I exist on self-enforced life support, but I’m not dead.

Without insurance, there’s no doctor’s guidance, no caring if I live or die. Med-
students know nothing of my complexities- they simply write on my unpaid bill:
Heart and mind- basic functions- supported in this life not fully led.

Without my knowledge and persistence, my epitaph would read instead:
Here lies Adrienne- So young, such a shame. Left behind a hill of bills. Red tape kills.
I exist on self-enforced life support, but I’m not dead.
Heart and mind- basic functions- supported in this life not fully led.

I have TONS of writing, mostly about Cushing’s. If you’re interested, I am usually known under the following link at All Poetry:
http://allpoetry.com/AdrieWonky

Regular email addy is: fayrenysa-boards@yahoo.com

Update October 7, 2005

I have received a very basic health plan insurance through my state. It covers appointments and medications which is more than I’ve had these last three years, so I am happy. I do not know that it really covers hospitalization or many tests, but we shall see.

When I was at the urgent care for pneumonia last week, the doctor there told me where the nurse that I love is now practicing. He helped me get off a lot of medications that were hurting my kidney and since, I have been had fewer infections and almost no kidney pain. He quit his old practice I was seen at about one and a half years ago; I was never able to find him again.

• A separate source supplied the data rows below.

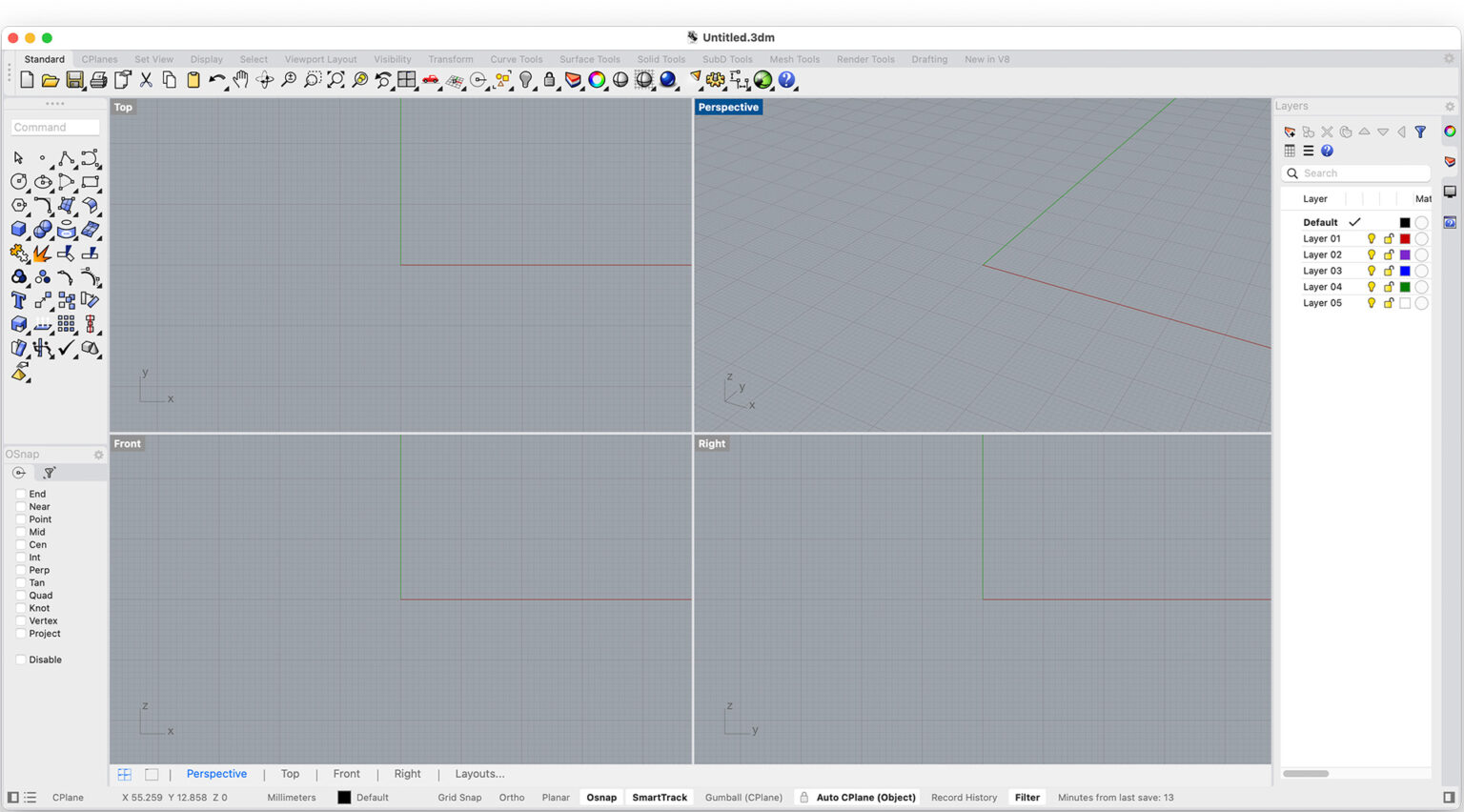1464x812 pixels.
Task: Toggle SmartTrack in the status bar
Action: pyautogui.click(x=660, y=797)
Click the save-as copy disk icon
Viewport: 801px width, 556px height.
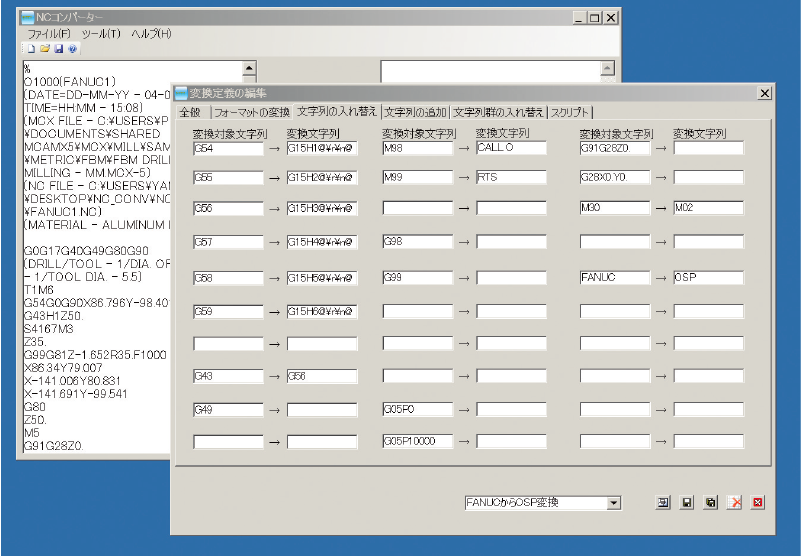[x=710, y=503]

Anyways, he opened up his own medical clinic complete with internist, and two other doctors. So, I called my disability worker and she told me to ask what plan the practice takes. So I called my nurse’s office and left a message to see what plan he accepts, and he called me RIGHT back. He was SO excited to hear from me. He said he’s been putting ads in the local newspapers in hopes I would find him (and other patients of his, of course). Knows the doctor I saw that gave me his card. He would love to treat me.

Told me to ask for the ‘family care’ plan so I called my disability worker back and I’m all setup (they just have to do the paperwork)!!! I made an appointment with my beloved nurse for 10/25/05. I cannot believe I get to go to a doctor and have meds again for nothing! Well, some are 3.00 and others are 2.00. And he knows Cushing’s of course and he looks forward to treating me. How… wonderful a feeling that is to hear. He is a nurse by choice; the practice is his. He has over 25 years in the medical field; we talk medications like two old friends. I’m so happy!

I change names often, so I will just update this as I can. My current website address link is: http://allpoetry.com/poets/Fix%20it%20Fae. I write there. Some funny, most sad. Lurkers welcome lol.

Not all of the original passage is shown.